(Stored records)
# # # # #

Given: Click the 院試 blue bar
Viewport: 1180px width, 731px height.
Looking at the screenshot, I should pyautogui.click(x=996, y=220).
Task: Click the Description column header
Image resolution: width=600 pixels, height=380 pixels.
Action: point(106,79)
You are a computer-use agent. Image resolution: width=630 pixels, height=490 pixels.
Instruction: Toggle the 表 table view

# # # # #

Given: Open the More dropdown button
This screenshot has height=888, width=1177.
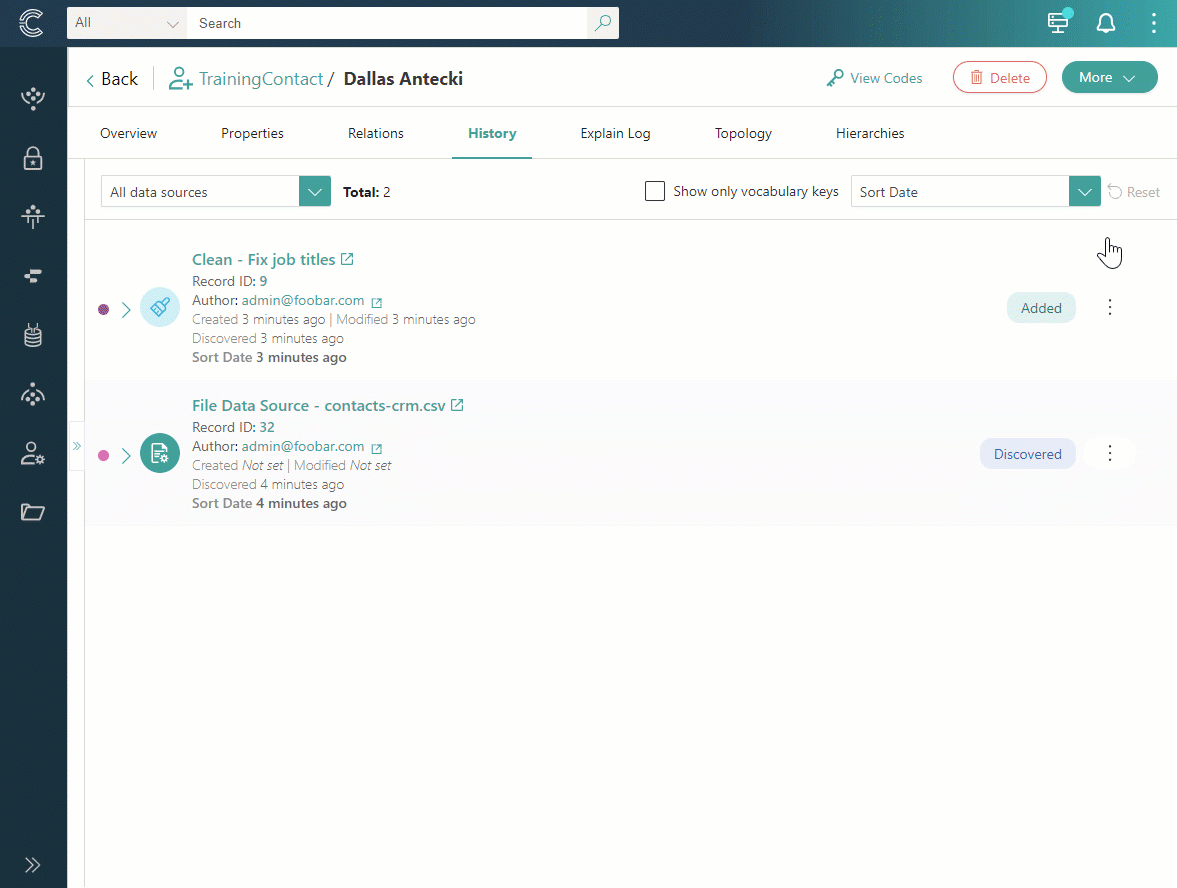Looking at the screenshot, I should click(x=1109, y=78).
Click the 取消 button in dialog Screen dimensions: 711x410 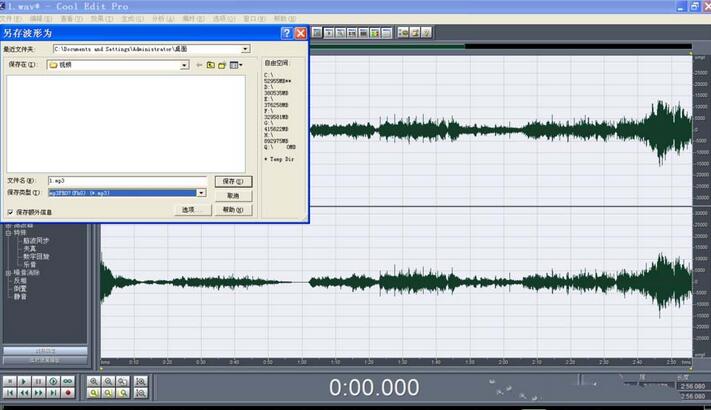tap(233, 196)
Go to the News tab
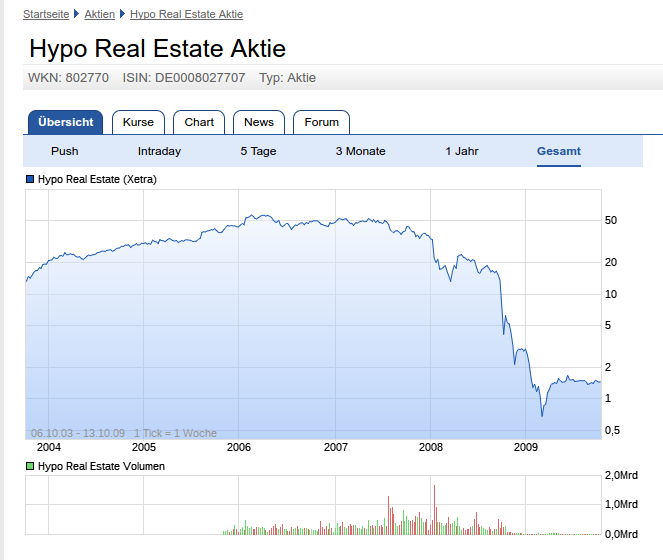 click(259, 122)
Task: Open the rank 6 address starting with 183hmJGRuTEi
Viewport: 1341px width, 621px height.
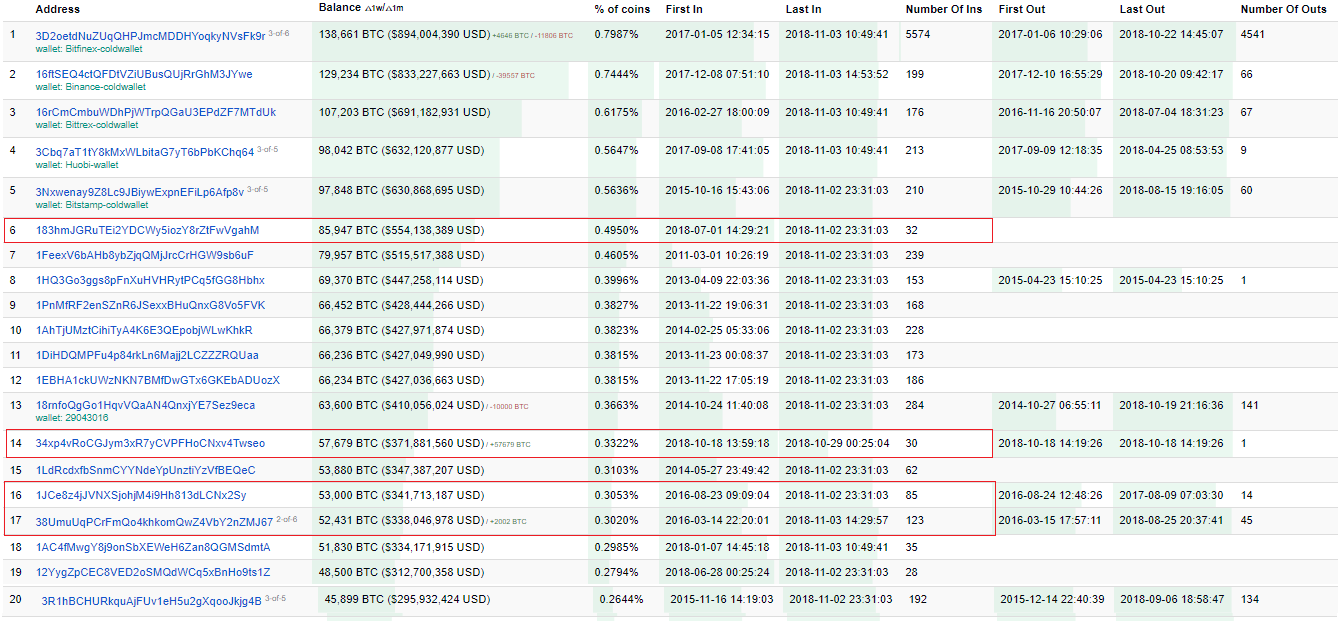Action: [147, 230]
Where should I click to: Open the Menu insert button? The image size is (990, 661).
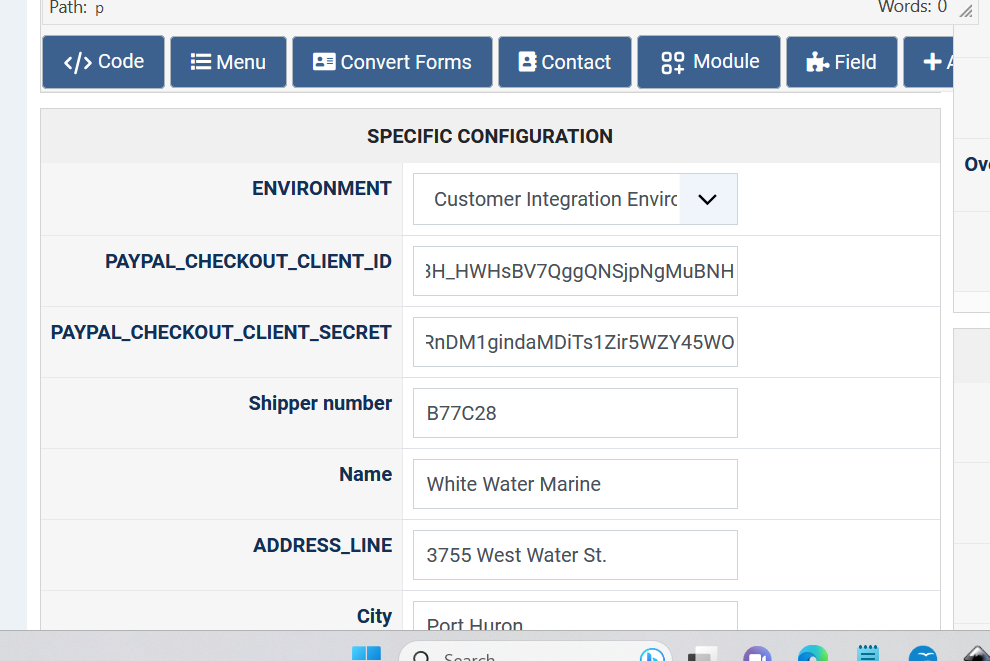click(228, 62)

# # # # #

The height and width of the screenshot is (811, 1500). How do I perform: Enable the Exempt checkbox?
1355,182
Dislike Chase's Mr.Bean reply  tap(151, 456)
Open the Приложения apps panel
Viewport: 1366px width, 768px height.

# # # # #

**WORK ITEM:** Please return each line of the data above in which the word "Given" occurs.

**SOLUTION:**
Given: Click the 院試 blue bar
Given: Open the More dropdown button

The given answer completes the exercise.